Category: AI & Robotics | Site Reliability Engineering | High-Performance Computing
Employment Type: Full-Time
Location: India
Department: AI Infrastructure / Supercomputing
About the Role
Tesla’s Supercomputing/AI Infrastructure team works directly with the high-performance computing and machine learning infrastructure that powers Tesla’s most demanding ML workloads — from virtual simulations to Autopilot hardware and silicon design. As the scale and complexity of cluster builds continue to grow, the team’s focus on automation, monitoring, self-healing, and alerting becomes mission-critical to engineering success across Tesla.

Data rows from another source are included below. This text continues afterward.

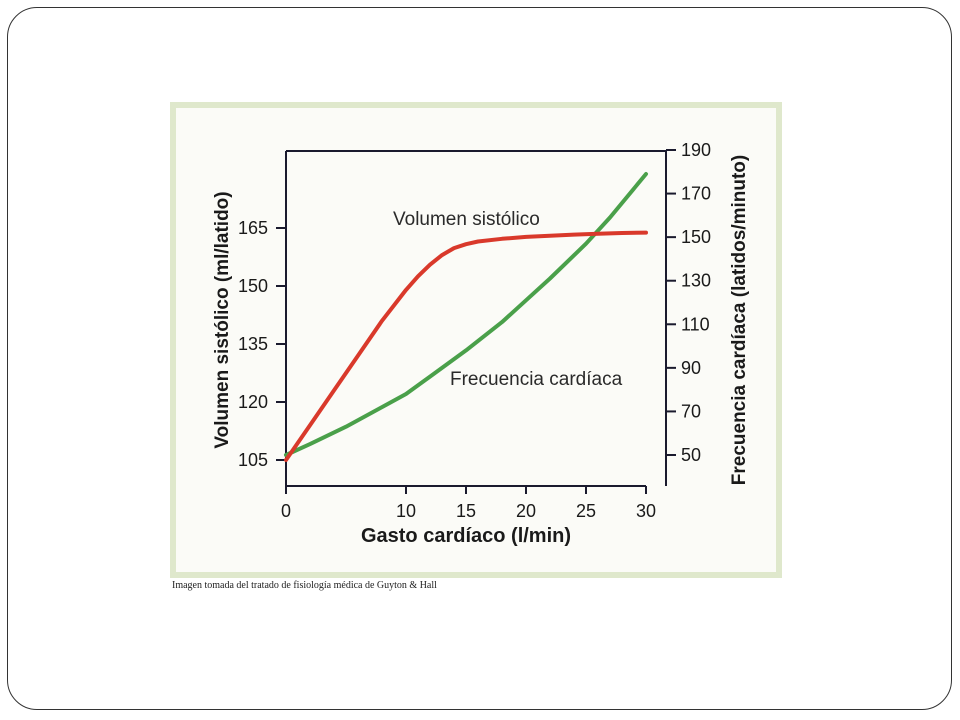 The image size is (960, 720). Describe the element at coordinates (691, 368) in the screenshot. I see `y-right-tick-label: 90` at that location.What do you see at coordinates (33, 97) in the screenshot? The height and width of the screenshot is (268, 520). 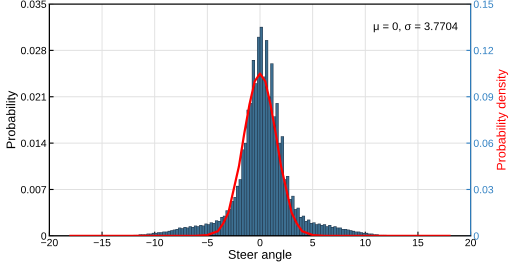 I see `y-tick-label: 0.021` at bounding box center [33, 97].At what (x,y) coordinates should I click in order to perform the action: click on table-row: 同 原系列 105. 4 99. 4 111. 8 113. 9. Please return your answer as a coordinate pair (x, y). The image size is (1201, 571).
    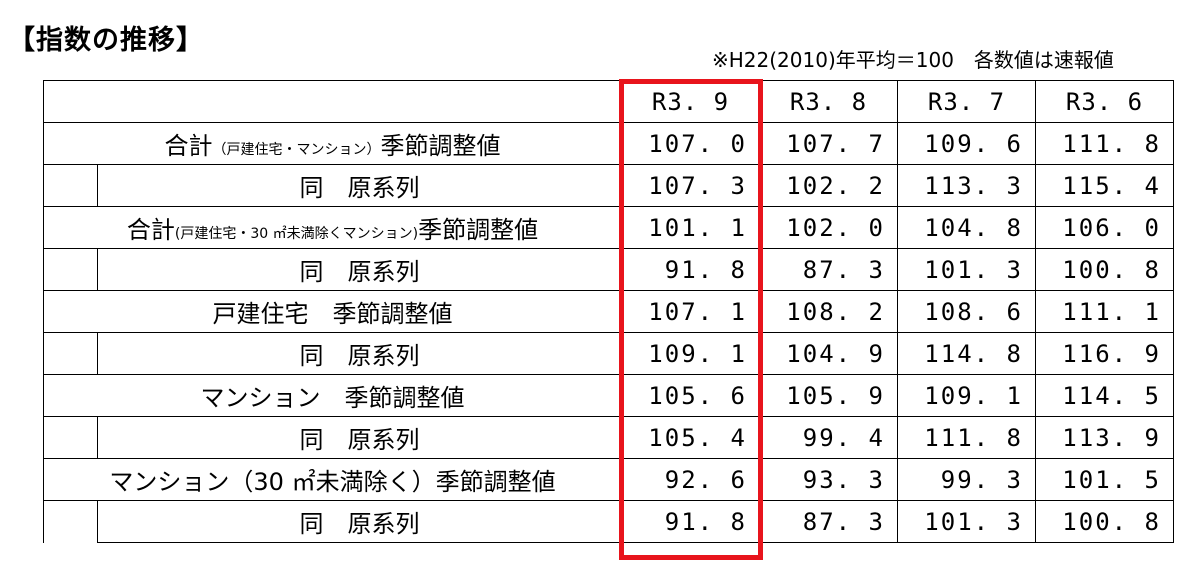
    Looking at the image, I should click on (608, 438).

As the scope and impact of Optimus, Full Self-Driving (FSD), and Robotaxi continue to expand, so does the importance of this team’s work. As a Site Reliability Engineer, you will be responsible for maintaining and improving the platform that powers Tesla’s FSD and Optimus engineering teams — ensuring they have the tools, resources, and infrastructure reliability needed to be productive. Your work will directly enable large-scale neural network training and streamline FSD development.
What You Will Be Doing
AI/ML Cluster Infrastructure Support You will support GPU-based AI/ML cluster infrastructure, with a focus on systems automation, configuration management, and deployment at scale.
Monitoring & Self-Healing Pipelines You will improve monitoring and self-healing pipelines, as well as strengthen the overall security posture of Tesla’s AI infrastructure.
Performance Optimisation You will optimise server, storage, and network performance across Tesla’s large-scale compute clusters.
Tooling Development You will develop new internal tools using Python, Golang, or Bash/Shell to streamline operations and reduce manual overhead.
Infrastructure as Code You will apply Infrastructure as Code (IaC) best practices to ensure repeatable, scalable, and reliable infrastructure deployments.
On-Call Participation You will participate in a 24×7 on-call rotation, ensuring continuous reliability of critical AI training infrastructure.
Required Qualifications
- Education: Bachelor’s degree in Computer Science, Computer Engineering, Electrical Engineering, Physics, or proof of exceptional skills in a related field
- 3+ years of additional equivalent experience, or evidence of exceptional ability related to the position
- Proficiency with Linux fundamentals and performance optimisation
- Experience with Slurm, LSF, and storage management of parallel file systems
- Proficiency in Python, Golang, and/or Bash
- Experience with configuration management software (e.g., Ansible) and systems monitoring & alerting tools (e.g., Prometheus, Grafana, Telegraf, Splunk)
- Experience with containerisation technologies such as Kubernetes
- Experience with high-throughput, low-latency networks, GPU-based computing systems, and/or high-performance storage systems is a plus
About Tesla AI Infrastructure
This team sits at the heart of Tesla’s AI ambitions — building and maintaining the supercomputing infrastructure that trains the neural networks behind Full Self-Driving, Optimus, and Robotaxi. As Tesla’s compute needs continue to scale rapidly, this team’s automation and reliability work becomes increasingly central to the company’s AI roadmap.